But just how did we get from Kitty Hawk to the Boeing 777X and beyond? Early changes to aircraft structure focused on the perfection of the techniques and methods of flight. Later, engineering moved on to being driven by trends in the market and airline capacity needs, looking to increase profitability and efficiency. As we move towards the middle of the century, these considerations continue to take center stage - but with the added complexity of decarbonizing the fuel source.
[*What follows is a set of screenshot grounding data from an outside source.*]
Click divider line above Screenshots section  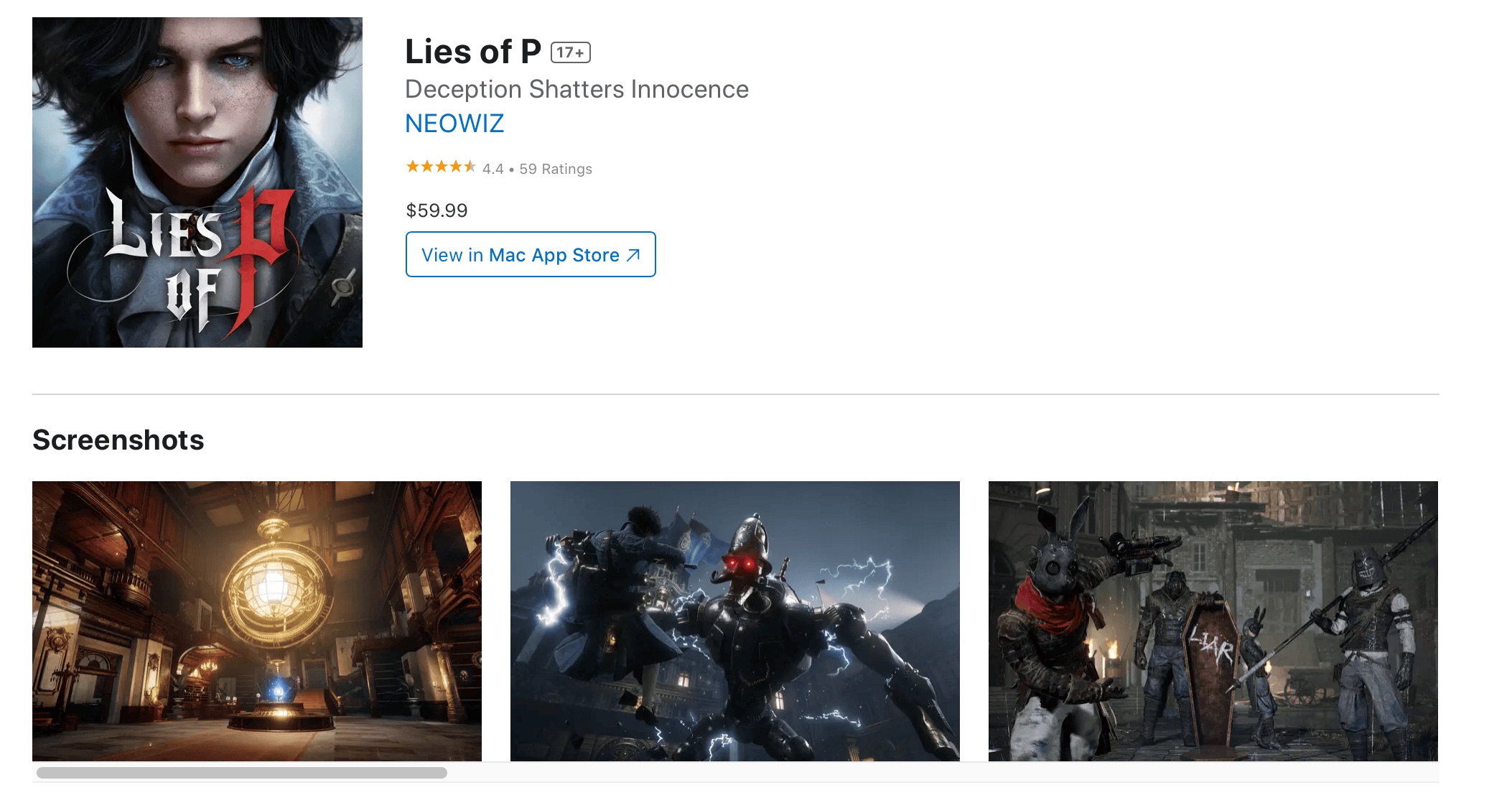pyautogui.click(x=735, y=394)
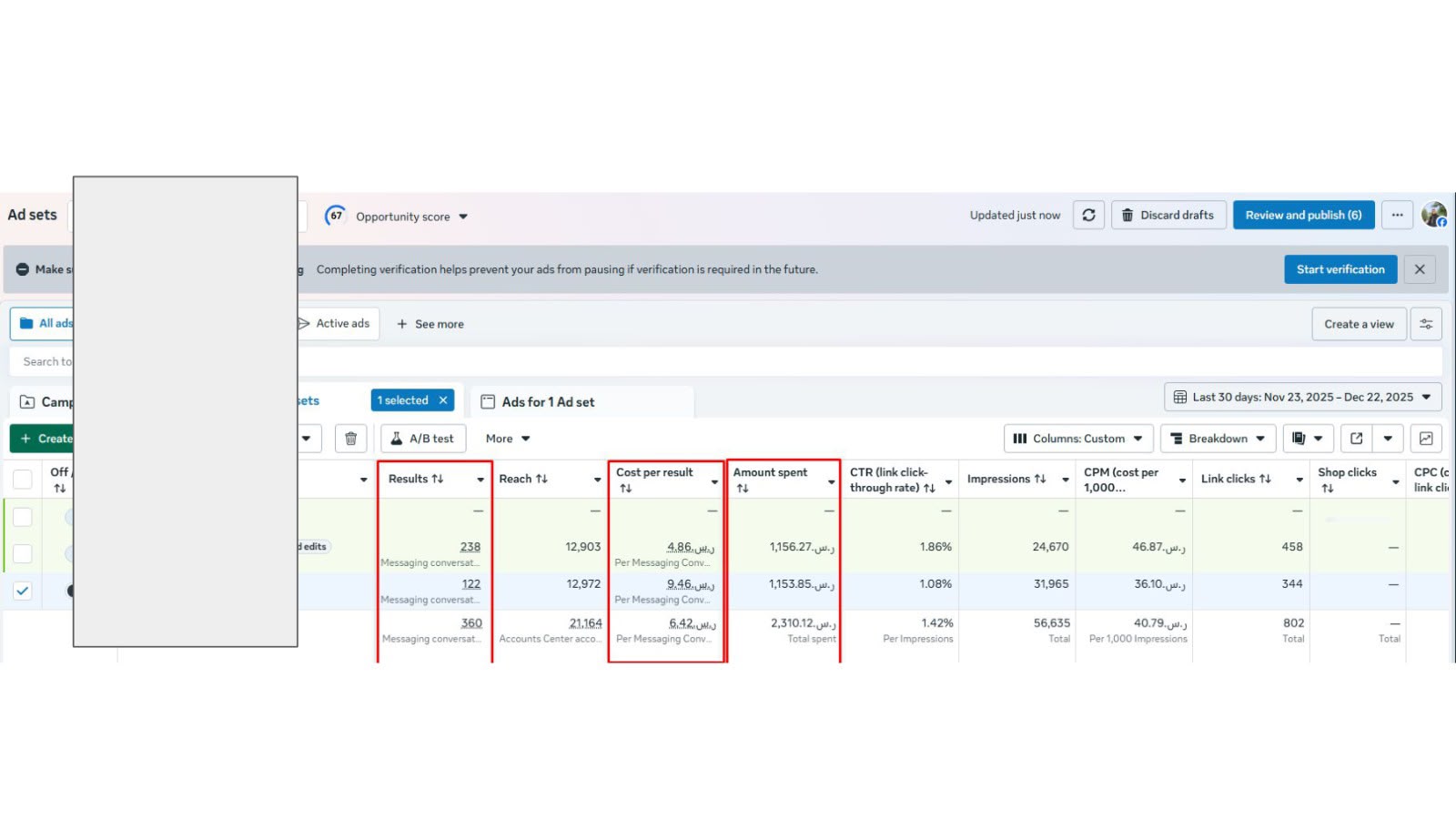Click the export share icon
This screenshot has height=819, width=1456.
[x=1356, y=439]
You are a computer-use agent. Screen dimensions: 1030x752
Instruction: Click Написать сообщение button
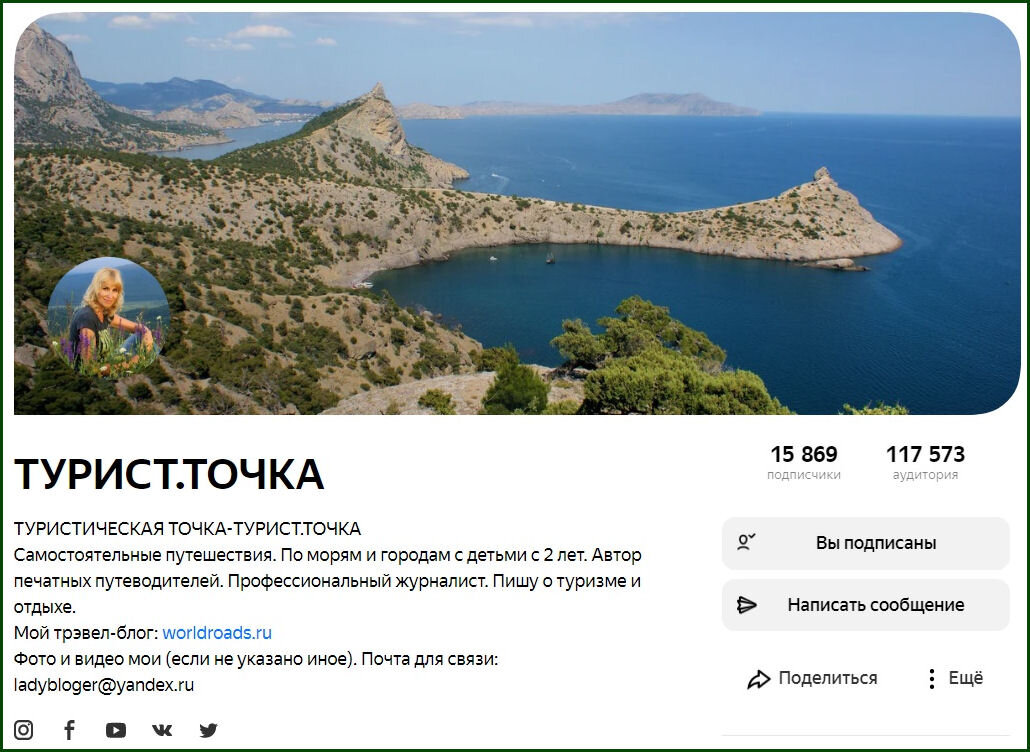[x=865, y=605]
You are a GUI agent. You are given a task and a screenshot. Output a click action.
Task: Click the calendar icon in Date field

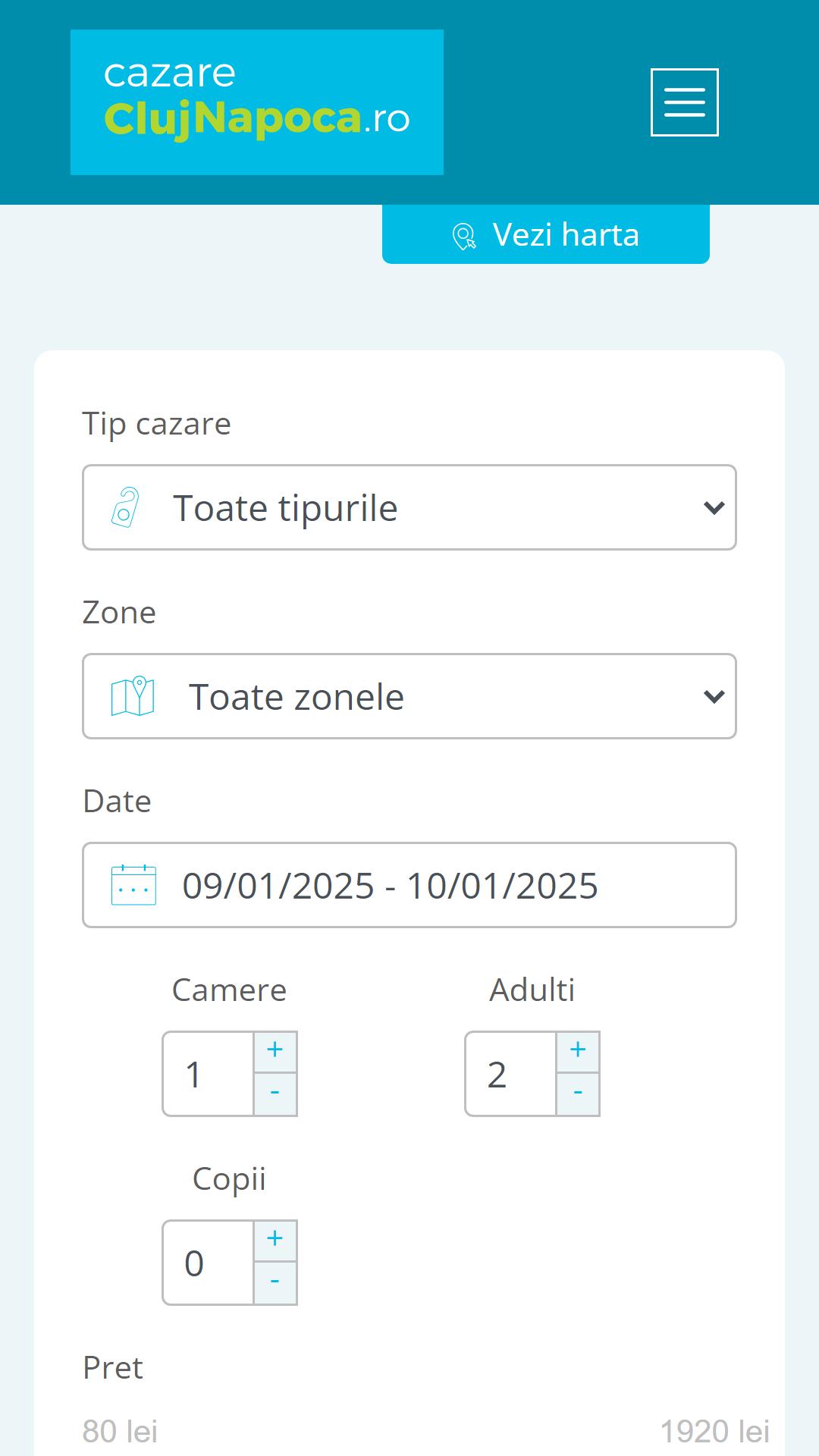(x=133, y=885)
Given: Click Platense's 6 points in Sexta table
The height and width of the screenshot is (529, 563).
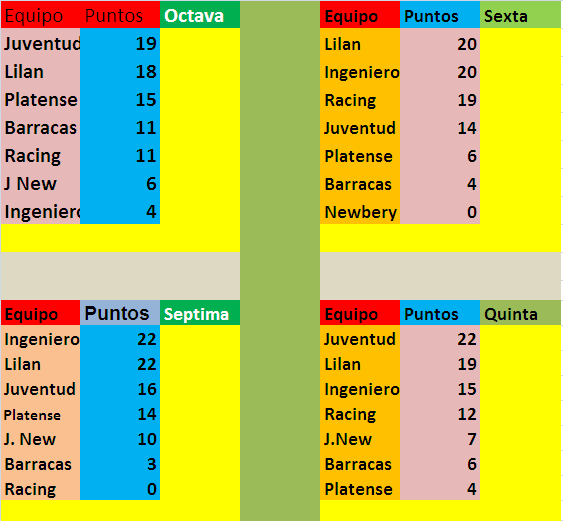Looking at the screenshot, I should pyautogui.click(x=440, y=156).
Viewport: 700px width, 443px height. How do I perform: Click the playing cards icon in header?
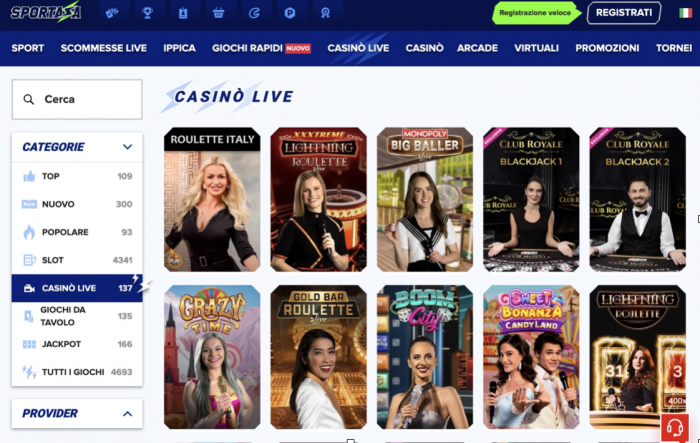[112, 13]
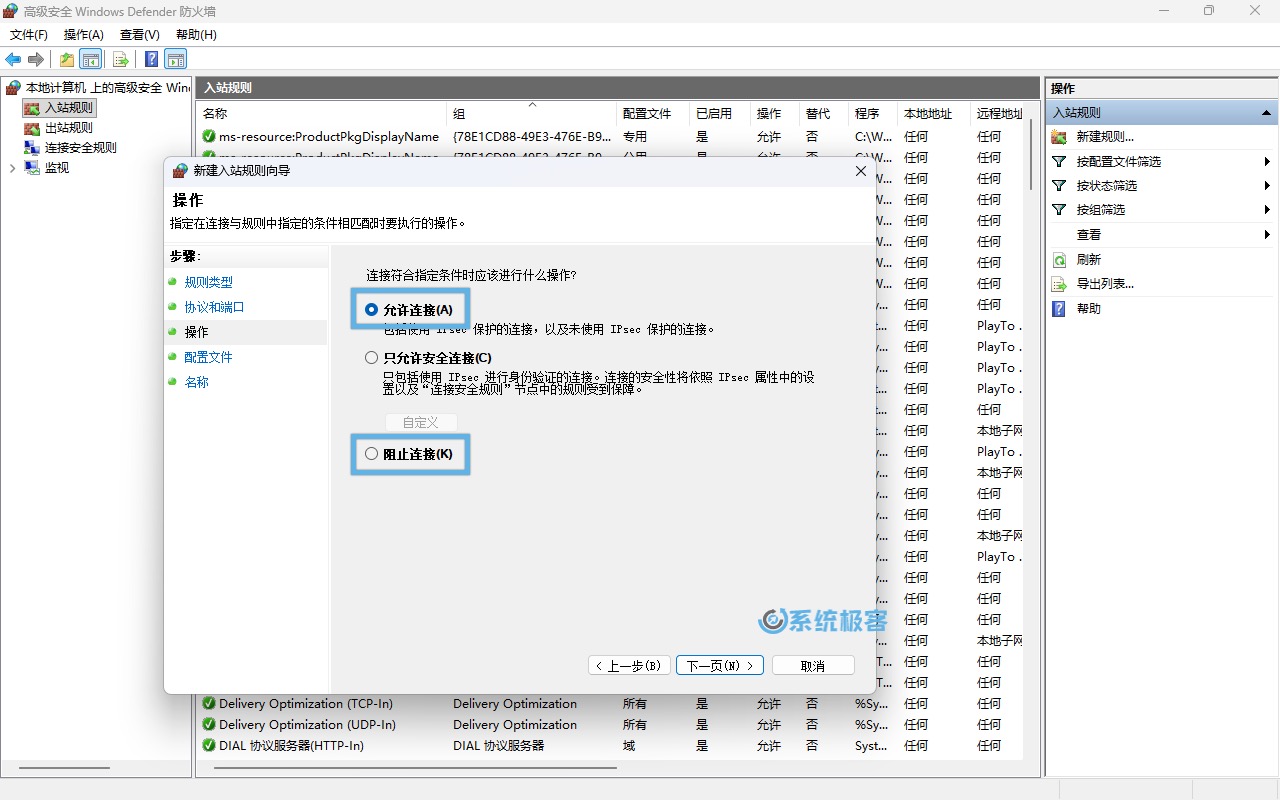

In this article, we will take a look at some of the key moments and events in the history of the evolution of the airplane. There are plenty of pivotal points to cover, and we will not be able to include everything, but we will try our best to share the most significant. Let's dive into the evolution of the aircraft thus far - and where it could potentially go from here.

We tend to think of the start of the airplane as the first "sustained and powered" flight, and the Wright brothers are regarded as the first to achieve this in 1903. But there had been interest and experimentation in flight long before this.

For possibly the earliest recorded pondering of flight, take a look at the Greek legend of Icarus from over 2,000 years ago. Icarus and his father, the master craftsman Daedalus, try to escape from Crete (and the Minotaur) using feather and wax wings (no spoilers, but many of you may be familiar with how that turned out). Around the same time, several Indian epics refer to flying palaces (known as Vimana).

The potentially earliest real experiments began in the 9th Century with the Andalusian inventor Abbas ibn Firnas designing a simple glider. Writings at the time refer to how he "flew faster than the phoenix in his flight when he dressed his body in the feathers of a vulture."

Some more in-depth experimentation took place in the 16th Century when Leonardo da Vinci researched the flight of birds and designed several flying machines based on the mechanisms he observed. His work survives in the "Codex on the Flight of Birds." As fascinating as these works may be, as far as we know, no successful flying machine was built from them.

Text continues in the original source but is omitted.